Simulated Microgravity Environments Enhance Preosteoblast Mineralization Rates

Previous work has described the use of simulated microgravity as a means to study cell and molecular mechanisms associated with three-dimensional (3D) tissue growth. Our lab has shown that when grown in normal two-dimensional (2D) micromass conditions, human embryonic palatal mesenchymal (HEPM) preosteoblasts supplemented with beta-glycerophosphate (beta-GP) and ascorbic acid (AA) mineralize in approximately 4 weeks. Objective: The objective of this study was to investigate the hypothesis that microgravity environments enhance the mineralization rate of HEPM preosteoblasts. Methods: HEPM cells were cultured in either a rotary vessel to simulate microgravity, or on tissue culture plastic as the normal control for 7 days in either treated (5mM beta-GP and 50ug/ml ascorbate) or untreated media.

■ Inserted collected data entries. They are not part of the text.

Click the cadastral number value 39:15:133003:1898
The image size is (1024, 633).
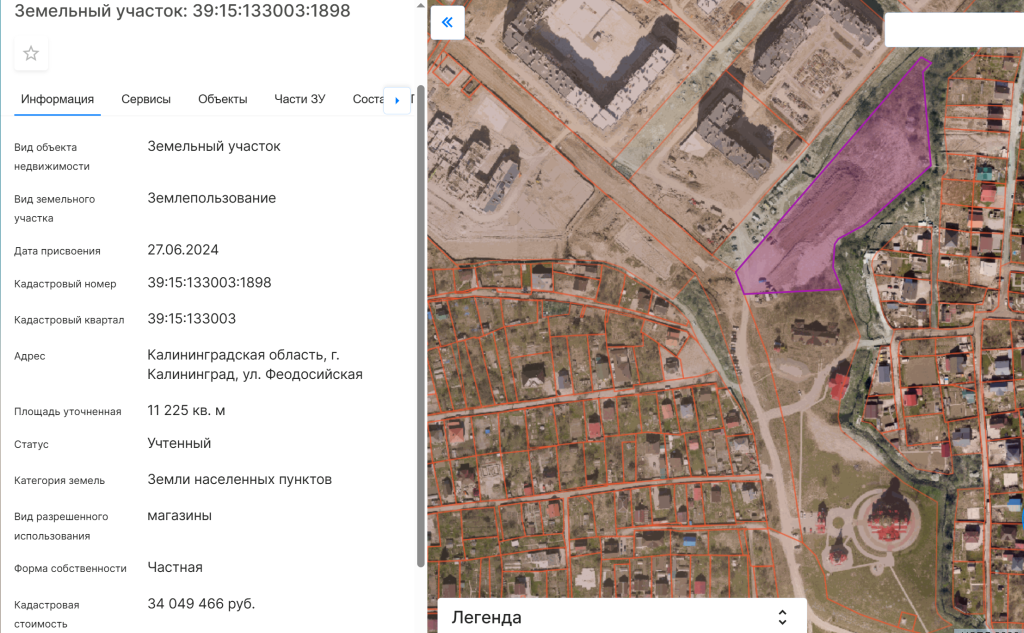pos(209,283)
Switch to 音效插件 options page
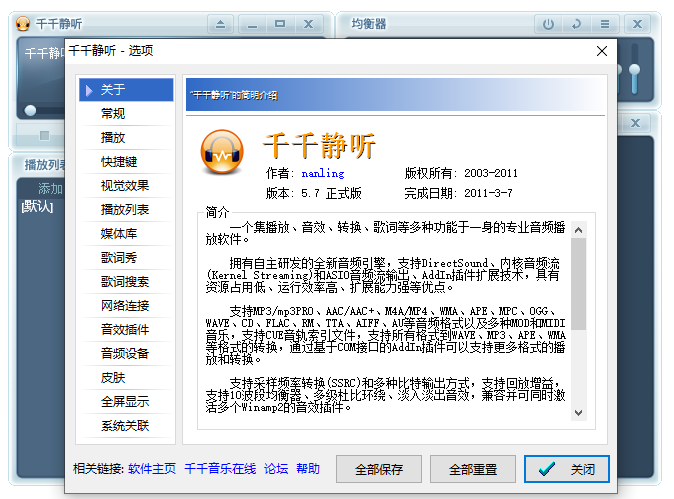 125,330
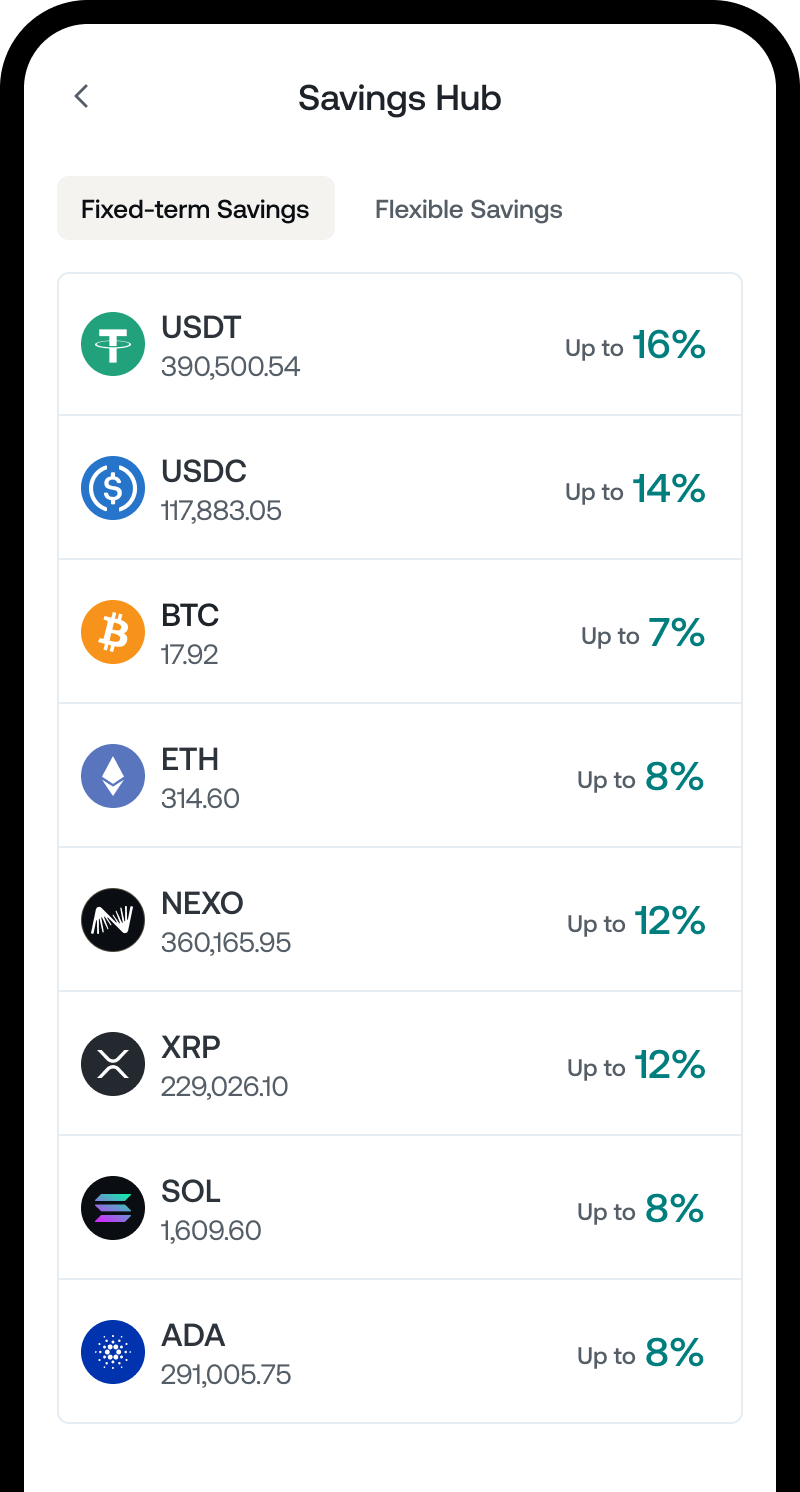
Task: Tap the Ethereum diamond icon
Action: click(x=113, y=776)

Alizarin Red S histological staining and EDAX elemental analysis were used to analyze calcium levels. SEM and TEM methods were used to analyze microstructural changes. Results: As compared to normal monolayer cultures, microgravity environments promoted aggregate formations by 2 days. Increased calcium and phosphorous deposition was significantly enhanced 3-18 fold (P<0.001) in microgravity cultures as compared to tissue culture plastic. Microgravity cultures mineralized in less than 1 week as compared to normal monolayer cultures which took nearly 4 weeks. This represented a decrease in mineralization rate of nearly 75%. Although morphologically different, cellular aggregates formed in both treated and nontreated microgravity conditions, but increased calcium deposition was only seen in treated aggregates. When aggregates grown in microgravity environments were re-introduced into normal nonmicrogravity conditions, cell migration from the aggregates was noted demonstrating cell viability if reintroduced into normal monolayer conditions. Conclusions: These results suggest that the microgravity environments promote three dimensional aggregate formations and enhance the rate of mineralization of preosteoblasts. This may translate into the use of microgravity environments for novel osseous tissue engineering strategies. Supported by R03-DE014269 (GS) and P60DE13076 (GS).